Balinese masks (topeng) are seen most often in the scores of regular dance performances in special tourist venues all over southern Bali, as well as in resturants and hotels. For ritual purposes, the Balinese use masks most often when celebrating temple birthdays. With over 20,000 temples on Bali, each with a different birthday every 210 days, there is ample opportunity to see topeng in action. Masks are also displayed "officially" in processions and trance rituals.
     Sacred masks must be made from crocodile wood (pule), a tree that grows in cemeteries, the domain of the goddess Rangda. The whole tree isn't cut down. When the pule tree produces a knot, the maskmaker asks the spirit of the tree to be allowed to take the knot for a mask.
     The most difficult part of the carving is removing the back, which usually takes a day and a half. Carving out the nose and getting around the knots can also be very time-consuming. The sand-papering of the average mask lasts about four hours. A plain natural wooden mask only takes around five days to treat because it is protected with just three layers of neutral shoe polish. On a painted mask, however, up to 80 coats (maximum number of coats in one day is four) are applied. This is really arduous work because the piece is held between the feet. For paint, calcified pigbone is used. It's pulverized for 12 hours to make a powder, then mixed with Chinese lacquer.

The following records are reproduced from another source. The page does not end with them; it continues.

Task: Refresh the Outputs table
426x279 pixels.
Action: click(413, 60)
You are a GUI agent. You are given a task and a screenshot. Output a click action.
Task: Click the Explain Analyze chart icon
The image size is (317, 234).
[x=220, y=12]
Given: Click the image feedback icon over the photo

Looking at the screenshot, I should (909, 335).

     Finally, real hair and gold leaf may be used to embellish the mask. Once the mask is finished and before it is used by a dancer for the first time, a traditional ceremony is performed by a priest to remove the carver's spirit from the mask, enabling the dancer's spirit to enter.
     A very good introduction to Balinese wayang topeng can be found in Masks of Bali (Chronicle Books, 1992) by Judy Slattum (photographs by Paul Schraub). This beautiful picture book includes 50 stunning photographs of Balinese masks, the first mask history, explanations on the process of making ritual masks, and the specific types and functions of making Balinese masks. Anyone who is shopping for a mask, or who already owns one, can find in this book the type of character it represents and for which rituals it is used. For more complete information on Balinese wayang topeng, see under "The Performing Arts" section of this chapter.

Notable Maskcarvers
I Wayan Tangguh and Cokorde Raka Tisnu are perhaps the most accomplished traditional maskmakers working on Bali. I Wayan Tedun of Singapadu and I Wayan Muka and I.B. Anom of Mas also do good work. Prices for top quality masks run from Rp75,000 to Rp150,000, depending on the style, the wood and paint used, etc.

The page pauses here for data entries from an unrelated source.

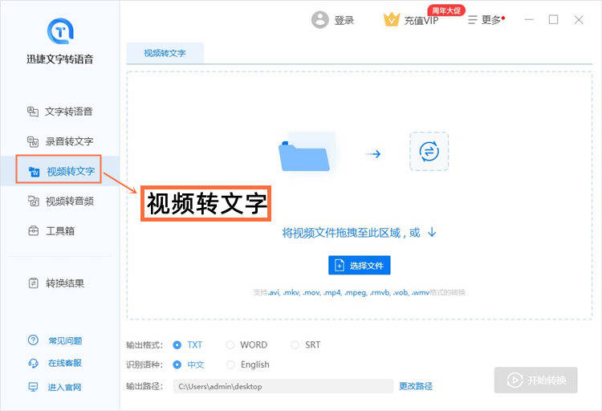
Task: Click the 登录 login avatar
Action: [x=321, y=20]
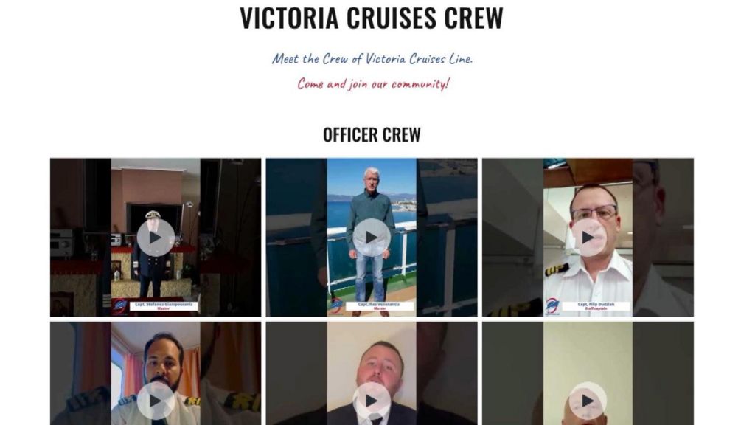Play the video of man in dark suit
Screen dimensions: 755x425
(x=372, y=401)
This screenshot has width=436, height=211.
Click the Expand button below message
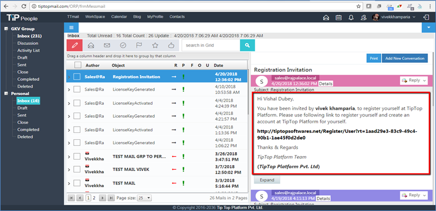(x=267, y=180)
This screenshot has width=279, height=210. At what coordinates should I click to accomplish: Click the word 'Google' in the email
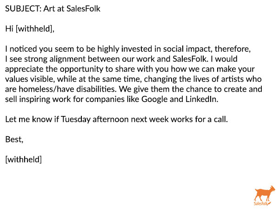click(154, 99)
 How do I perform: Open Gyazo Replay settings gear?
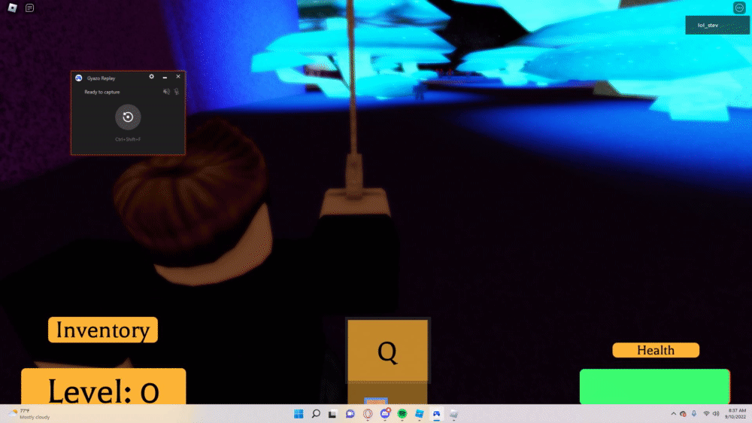point(152,76)
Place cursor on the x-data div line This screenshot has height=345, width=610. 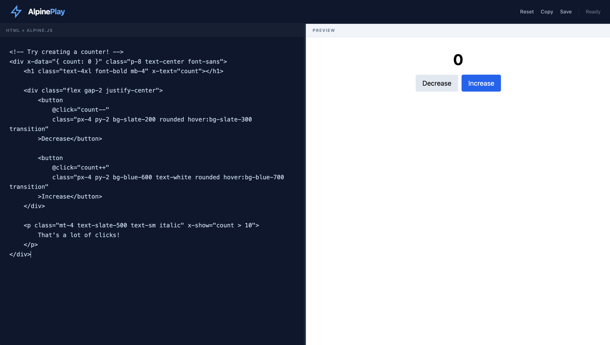(x=118, y=61)
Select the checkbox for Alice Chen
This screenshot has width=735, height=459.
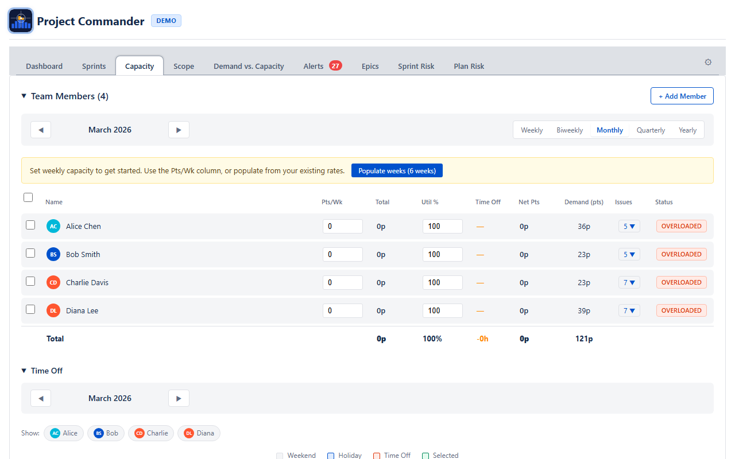pyautogui.click(x=30, y=225)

     Oka Trevelyan Mask Makers was created by David Trevelyan, a Canadian artist, and Ida Bagus Oka, a master carver from Mas. The result of this remarkable fusion of talents from two different cultures is Tlingit Indian-style masks found in the northwestern United States. Visit their showroom in Mas in front of Anom's.
     Besides Mas, the village of Puaya near Sukawati is a maskmaking center. Many shops along Ubud's Monkey Forest Road and Kuta's Jl. Legian sell attractive masks. Also, visit the Bali Museum to see a fine collection of Balinese topeng, and in the Mangkunegaran Palace of Yogya is a very complete collection of famous topeng from Bali.